• Exercise brief:
Only the lines from the one containing "966x718 pixels. How" to the end of the records belong in the copy. Reproduce them word for word and drop the pictures.

===

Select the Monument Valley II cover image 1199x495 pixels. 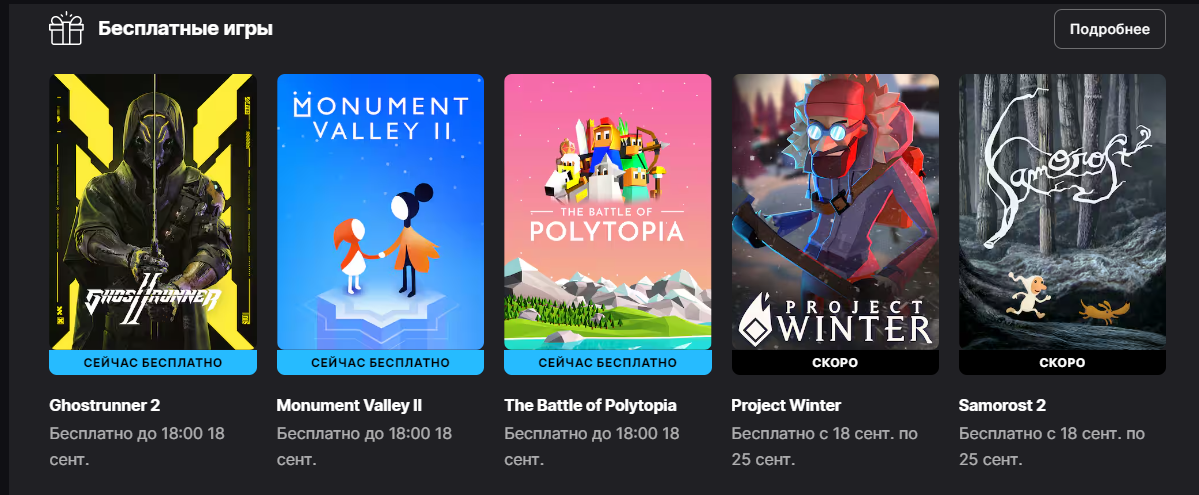click(380, 212)
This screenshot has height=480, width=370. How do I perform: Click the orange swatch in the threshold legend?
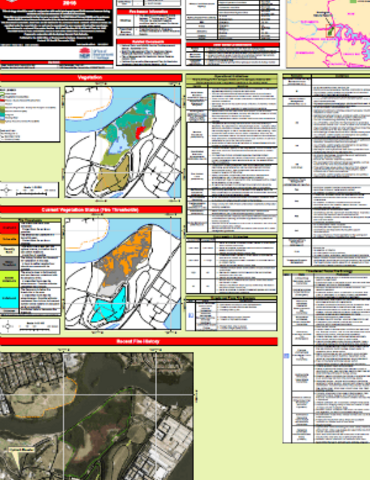click(10, 239)
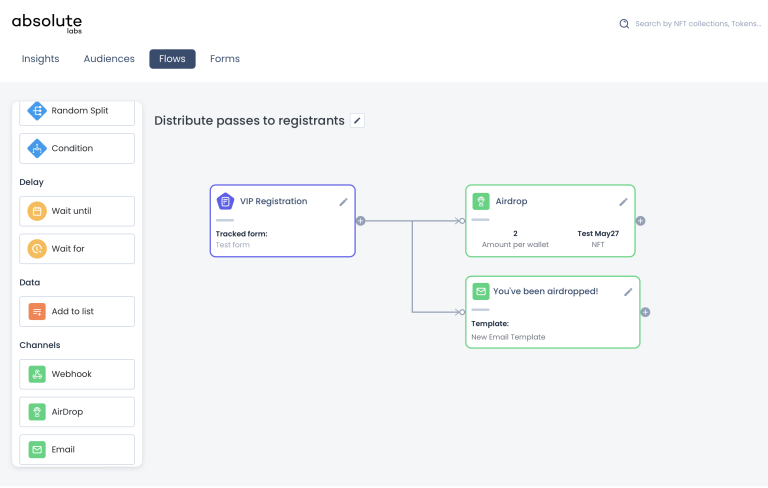768x488 pixels.
Task: Go to the Forms tab
Action: click(225, 59)
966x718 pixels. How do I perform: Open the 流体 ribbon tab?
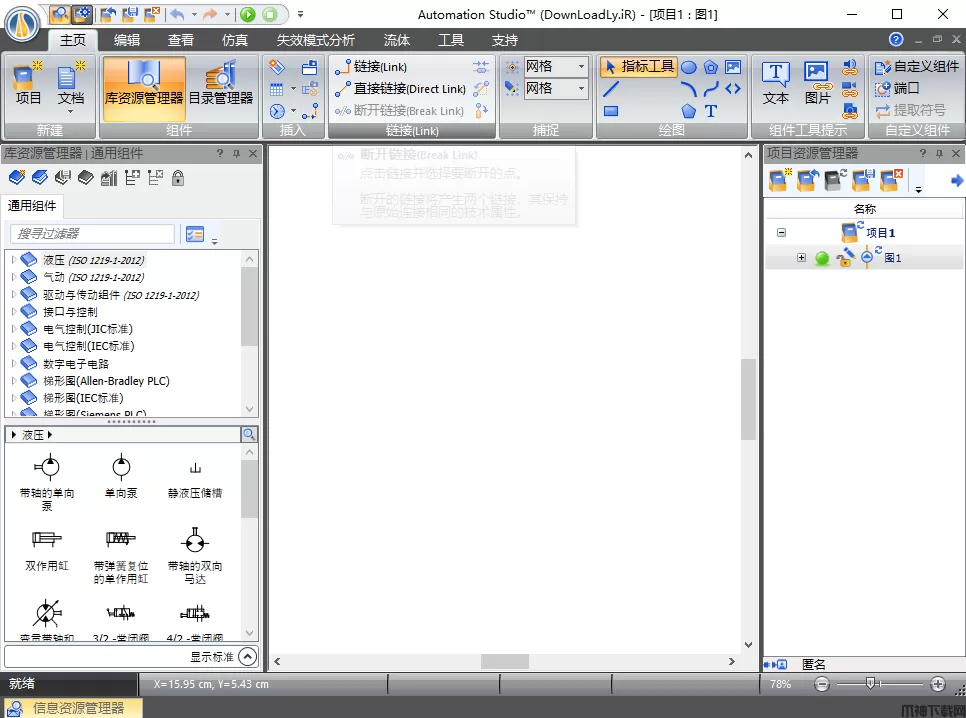point(397,40)
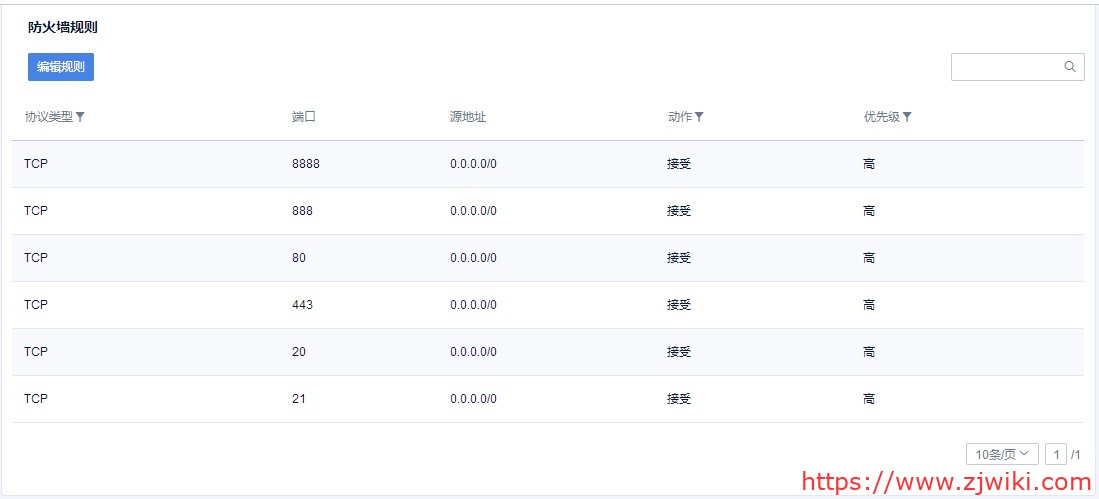1099x499 pixels.
Task: Click the 端口 column header
Action: pos(304,117)
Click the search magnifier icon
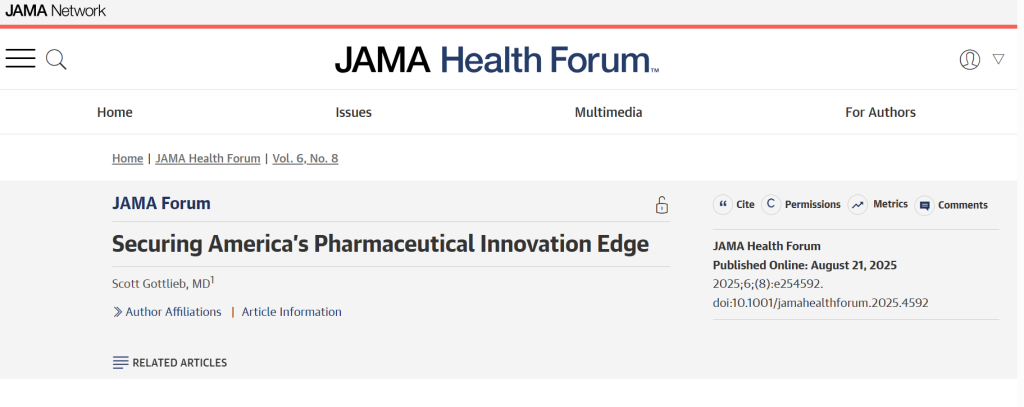Screen dimensions: 1024x407 (57, 59)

===

• Output for this exercise:
966x718 pixels. How do I perform: Open the 流体 ribbon tab?
point(397,40)
1099x499 pixels.
Task: Click the 端口 column header
Action: pos(304,117)
Click the search magnifier icon
Screen dimensions: 1024x407 (57, 59)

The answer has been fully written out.